Interestingly, trust remains in the forefront of the relationship between doctor and patient – same as for every generation. Will virtual appointments become more normal? Probably (I had my first one this past week). Will these totally supplant the personal office visit with the doctor you have trusted since you were 12 or 23 or 40? Probably not. Although there is a new “hospital” in Missouri that has 350 doctors and staff and NO in-house patients – a totally virtual hospital. The professionals sitting in their nodes in front of monitor screens are caring for patients at home or in beds in 38 hospitals in 7 states. They are informed about their patients by cameras, sensor-monitors, smart devices, and other adaptive techno apparatus. All driven by remote technology — telehealth! All aimed at incorporating the centrality of the patient while incorporating both physical and virtual support spaces. Augmenting people with technology.

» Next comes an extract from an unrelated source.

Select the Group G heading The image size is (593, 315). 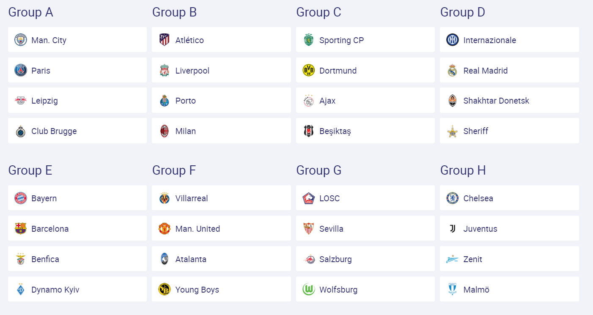319,170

Everybody wants to feel cared for and safe and meaningfully-connected to their healthcare professional. Each person in pain or distress wants to believe in these highly-trained professionals, whether hugging you in person when bad news comes your way, or easing your concerns over a tele-link so you can get back to your day – one way or the other, you trust that they will make things better. And that you can count on them to watch over you in the following days and weeks and years.
How do you value THAT? Well, that’s the topic of another blog. Separating out business value from bricks-and-sticks-and-land, applying approaches to value … you know the drill. But for THIS blog, I’m just pulling back the curtain a bit on the world into which we are all heading. There will be intergenerational accommodations for both the new kids on the block AND for us revered elders(!); but with healthcare expenses becoming such a growing percentage of our disposable income, there will be increasing efforts to introduce new efficiencies and gadgets and methods and even buildings. It will still be recognizable: neat, organized, clean, professional, accessible, connected, and (hopefully) affordable. And trusted. A somewhat braver, newer, magical, miracle-working world. But still recognizable as a place and/or a person who will help us feel better.
“Calling Doctor Bombay”. Look it up. He just passed away this past December.